• _THE PROBLEM_: Each line of the records below needs repeating exactly. Skip the pictures.

• _Collected data_:
*** Block opens ***
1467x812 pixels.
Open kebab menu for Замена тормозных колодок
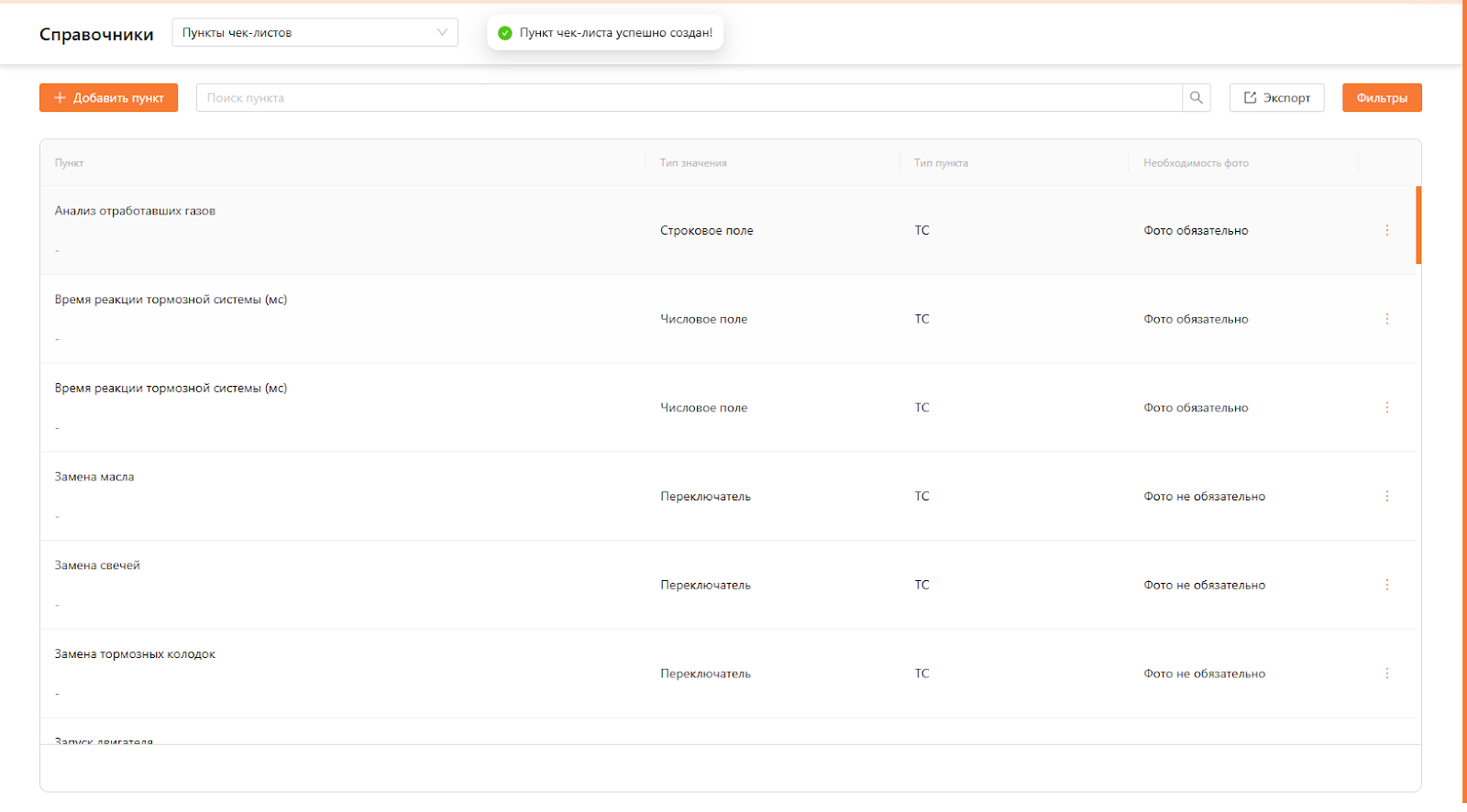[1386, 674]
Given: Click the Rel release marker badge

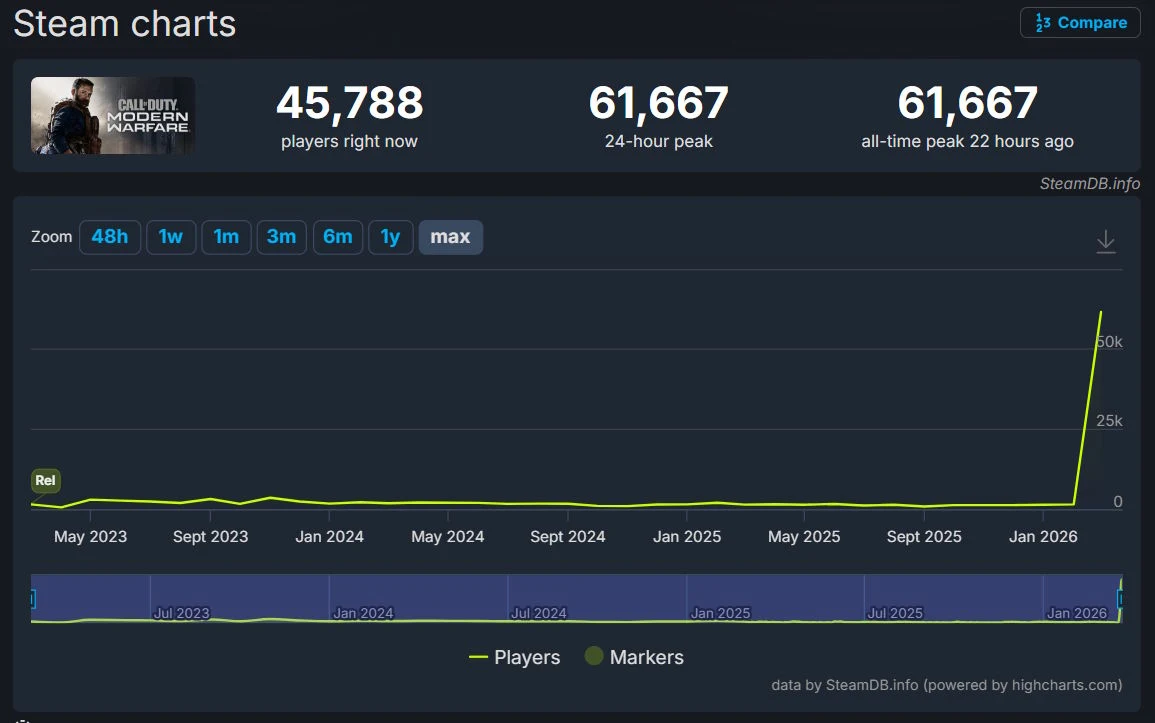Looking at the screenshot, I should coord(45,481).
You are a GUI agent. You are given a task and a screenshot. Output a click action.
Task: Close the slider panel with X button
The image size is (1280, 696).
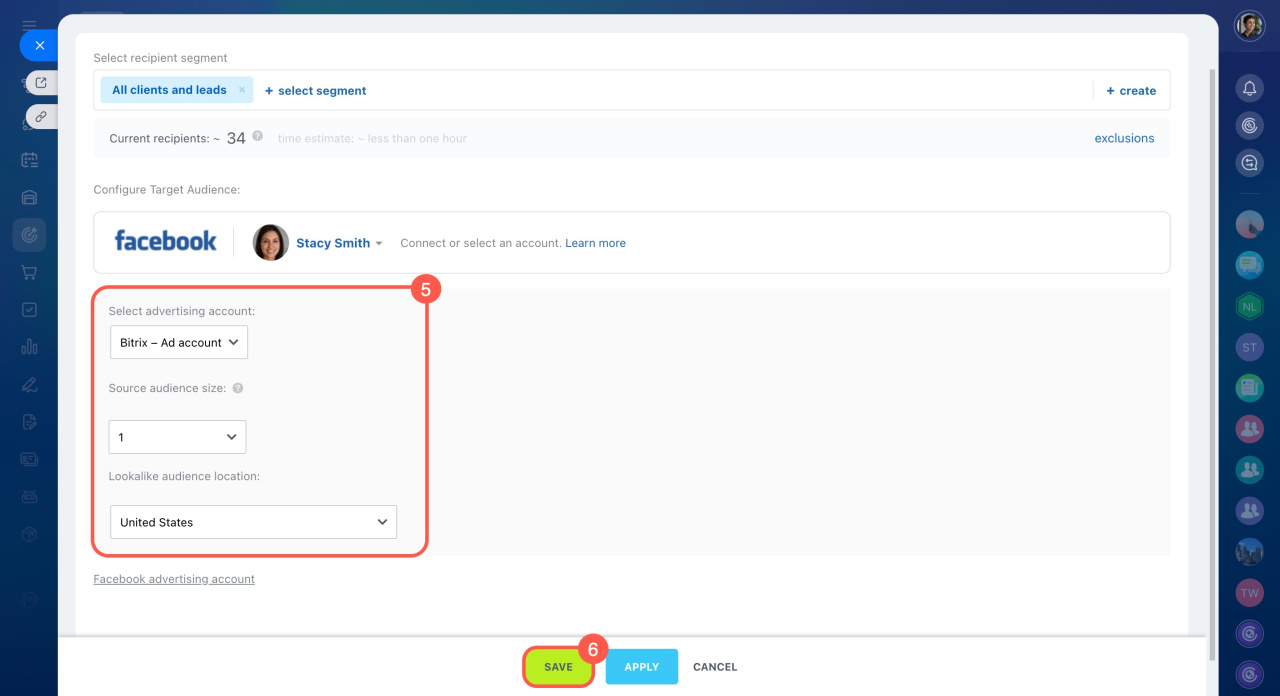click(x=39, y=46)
*** Block closes ***
• _RESULT FOR THIS EXERCISE_:
1467x812 pixels.
Open kebab menu for Замена тормозных колодок
[1386, 674]
Given: Click the Rel release marker badge

Looking at the screenshot, I should coord(45,481).
You are a GUI agent. You are given a task and a screenshot. Output a click action.
Task: Close the slider panel with X button
The image size is (1280, 696).
click(x=39, y=46)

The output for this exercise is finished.